*** Given records Section Begins ***

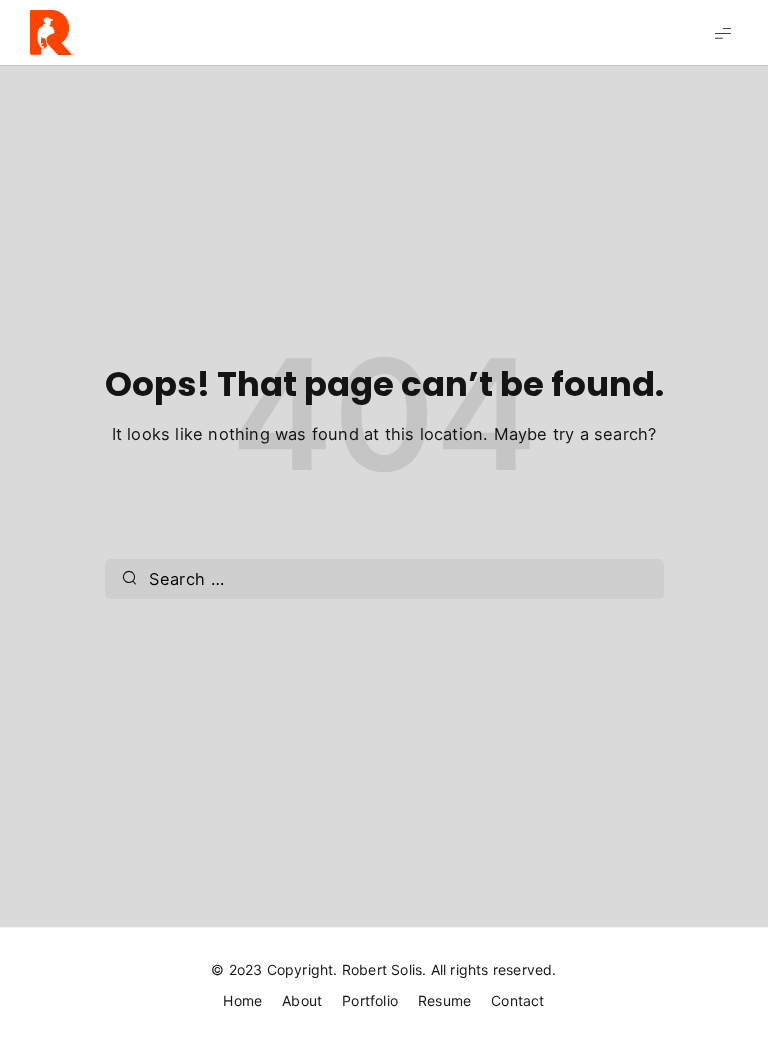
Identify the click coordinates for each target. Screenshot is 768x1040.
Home (242, 1000)
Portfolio (370, 1000)
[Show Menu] (723, 32)
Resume (444, 1000)
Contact (517, 1000)
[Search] (130, 579)
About (302, 1000)
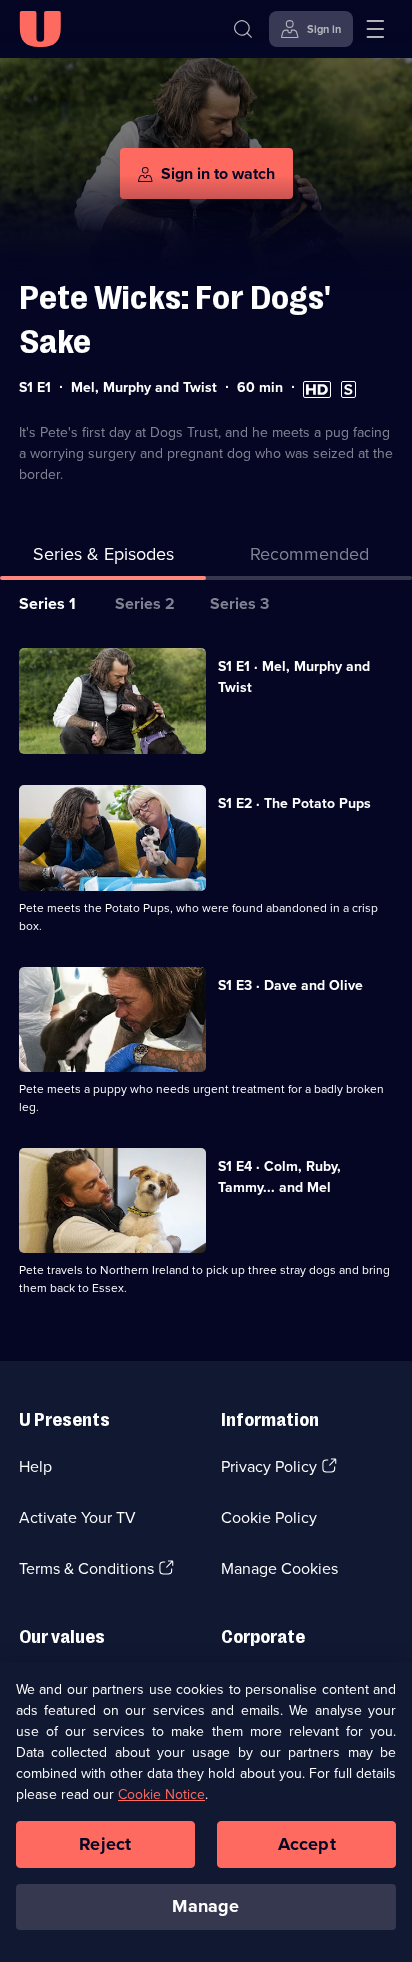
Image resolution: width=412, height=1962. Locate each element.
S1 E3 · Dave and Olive (290, 985)
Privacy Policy (269, 1466)
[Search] (243, 29)
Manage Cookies (279, 1568)
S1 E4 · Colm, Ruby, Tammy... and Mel (279, 1177)
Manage (205, 1906)
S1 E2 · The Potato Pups (294, 803)
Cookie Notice (161, 1794)
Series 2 (145, 603)
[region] (206, 1812)
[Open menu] (375, 29)
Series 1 (47, 603)
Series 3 (239, 603)
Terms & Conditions (86, 1568)
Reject (105, 1844)
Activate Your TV (77, 1517)
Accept (307, 1844)
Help (35, 1466)
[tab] (309, 558)
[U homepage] (40, 29)
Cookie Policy (269, 1517)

*** Given records Section Ends ***

Task item:
For the data above, state how many of its lines contain the word "each", giving no other text.

Answer box:
2